Finding midlines of polygons using Voronoi diagram

2019-05-30 00:56发布

I am using the Voronoi diagram-based approach outlined here to find midlines of binary masks of root images. I am using the Python code more or less exactly as described:

import skimage.morphology as morphology

WHITE = 255

image_bool = binary_mask == WHITE
d = morphology.disk(2)
img = morphology.binary_closing(image_bool, selem=d)
skeleton = morphology.medial_axis(img)

Then comes the graphing: I feed the skeletonized image into buildTree, as described in user Gabriel's iPython notebook: https://github.com/gabyx/WormAnalysis/blob/master/SkeletonTest/Skeletonize.ipynb

In general, this produces great results. However, the method occasionally fails in two distinct ways:

1) The graphs do not always extend the full length of the root:

enter image description here

Midline that does not extend fully

2) The graphs sometimes connect "prematurely" to a point along the root contour that may appear to be the longest path, but clearly does not conform to what I would call the "midline". This happens for a diverse range of polygon shapes:

rod-like polygon with graph

rod-like polygon with midline

circle-like polygon with graph

circle-like polygon with midline

rod-like polygon with midline with graph

polygon with sharp vertices with midline

This final case is an artificial mask -- none of my actual roots have perfectly flat tips -- but I think it represents the problem quite well.

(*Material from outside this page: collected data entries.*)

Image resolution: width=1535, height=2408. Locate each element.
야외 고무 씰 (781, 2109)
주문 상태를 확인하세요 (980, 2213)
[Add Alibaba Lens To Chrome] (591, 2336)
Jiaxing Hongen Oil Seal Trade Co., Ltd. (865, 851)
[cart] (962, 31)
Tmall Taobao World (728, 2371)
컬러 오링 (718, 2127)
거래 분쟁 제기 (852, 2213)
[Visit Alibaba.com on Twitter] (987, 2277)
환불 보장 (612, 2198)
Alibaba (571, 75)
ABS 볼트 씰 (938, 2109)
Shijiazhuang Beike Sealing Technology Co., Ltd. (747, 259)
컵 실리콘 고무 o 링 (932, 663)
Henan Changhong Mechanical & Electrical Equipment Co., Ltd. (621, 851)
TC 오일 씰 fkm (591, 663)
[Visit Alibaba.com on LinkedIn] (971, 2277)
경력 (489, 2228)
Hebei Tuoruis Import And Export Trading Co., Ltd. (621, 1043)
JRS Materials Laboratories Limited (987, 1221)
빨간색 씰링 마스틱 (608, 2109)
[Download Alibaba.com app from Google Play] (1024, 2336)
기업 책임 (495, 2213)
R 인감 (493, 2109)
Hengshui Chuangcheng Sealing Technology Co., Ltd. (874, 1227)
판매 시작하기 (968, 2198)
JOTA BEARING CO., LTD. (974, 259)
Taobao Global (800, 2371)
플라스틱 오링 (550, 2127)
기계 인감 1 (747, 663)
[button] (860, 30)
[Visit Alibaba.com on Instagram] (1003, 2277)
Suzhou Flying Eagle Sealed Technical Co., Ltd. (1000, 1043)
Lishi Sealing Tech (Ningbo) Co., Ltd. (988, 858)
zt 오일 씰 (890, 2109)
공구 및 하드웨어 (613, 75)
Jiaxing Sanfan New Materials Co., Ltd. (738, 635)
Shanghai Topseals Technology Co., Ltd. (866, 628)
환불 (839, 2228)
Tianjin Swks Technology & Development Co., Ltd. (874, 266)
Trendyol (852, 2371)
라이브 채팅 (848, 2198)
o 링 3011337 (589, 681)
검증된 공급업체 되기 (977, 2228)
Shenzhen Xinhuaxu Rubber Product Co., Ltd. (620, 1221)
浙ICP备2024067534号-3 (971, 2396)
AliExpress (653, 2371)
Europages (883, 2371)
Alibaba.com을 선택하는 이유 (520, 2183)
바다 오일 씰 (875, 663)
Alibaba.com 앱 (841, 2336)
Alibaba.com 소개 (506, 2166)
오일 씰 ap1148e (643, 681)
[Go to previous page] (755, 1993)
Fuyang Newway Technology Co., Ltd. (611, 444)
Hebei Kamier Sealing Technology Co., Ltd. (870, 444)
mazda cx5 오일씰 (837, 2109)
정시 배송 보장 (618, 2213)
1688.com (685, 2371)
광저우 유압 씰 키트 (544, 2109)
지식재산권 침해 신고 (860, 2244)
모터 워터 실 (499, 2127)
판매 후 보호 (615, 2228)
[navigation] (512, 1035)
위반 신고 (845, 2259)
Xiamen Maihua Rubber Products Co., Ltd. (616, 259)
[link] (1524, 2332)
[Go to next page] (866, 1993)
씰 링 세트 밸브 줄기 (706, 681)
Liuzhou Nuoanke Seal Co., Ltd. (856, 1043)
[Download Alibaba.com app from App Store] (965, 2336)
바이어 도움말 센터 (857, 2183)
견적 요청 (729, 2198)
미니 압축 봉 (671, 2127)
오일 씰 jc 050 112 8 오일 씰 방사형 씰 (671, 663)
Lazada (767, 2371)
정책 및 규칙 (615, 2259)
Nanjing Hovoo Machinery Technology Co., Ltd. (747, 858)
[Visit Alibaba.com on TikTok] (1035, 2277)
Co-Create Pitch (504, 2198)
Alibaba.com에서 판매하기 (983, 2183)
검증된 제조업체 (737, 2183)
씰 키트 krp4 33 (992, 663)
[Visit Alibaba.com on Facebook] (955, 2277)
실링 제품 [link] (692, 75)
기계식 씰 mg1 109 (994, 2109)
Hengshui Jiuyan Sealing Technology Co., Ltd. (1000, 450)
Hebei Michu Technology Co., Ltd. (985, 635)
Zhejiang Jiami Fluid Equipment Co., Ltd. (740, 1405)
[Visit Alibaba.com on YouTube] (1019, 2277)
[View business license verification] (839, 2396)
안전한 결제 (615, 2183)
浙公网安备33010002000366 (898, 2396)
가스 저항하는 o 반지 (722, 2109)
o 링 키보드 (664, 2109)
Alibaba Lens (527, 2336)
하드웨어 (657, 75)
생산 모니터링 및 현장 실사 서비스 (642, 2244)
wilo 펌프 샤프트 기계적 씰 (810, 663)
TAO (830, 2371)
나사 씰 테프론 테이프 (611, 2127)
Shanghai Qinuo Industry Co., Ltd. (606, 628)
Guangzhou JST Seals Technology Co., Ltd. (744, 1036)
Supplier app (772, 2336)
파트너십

Does anyone with a more refined understanding of Voronoi diagrams have any tips for how to address either of these problems, while still retaining this general approach.

Thanks!

1条回答
\"骚年 ilove
2楼-- · 2019-05-30 01:45

Both of these problems are 'features' of medial axis, Voronoi approach.

Point on medial axis has property that it is equally distant from two or more boundaries. That is due medial axis points are Voronoi points, or dually Delaunay triangulation centers. Which means that there is a circle with that center, whole inside the boundary, passing through three boundary points. At least that would be a case when boundary discretization goes into infinity. Since boundary doesn't have infinite number of points this approach is an approximation with problems you observed.

1) Medial axis of circle arc is a point. That result is good. If shape ends with quite clean arc than medial axis 'stops' on point that is medial axis of arc part. That can be seen in comparison of different method on Skeletonize page.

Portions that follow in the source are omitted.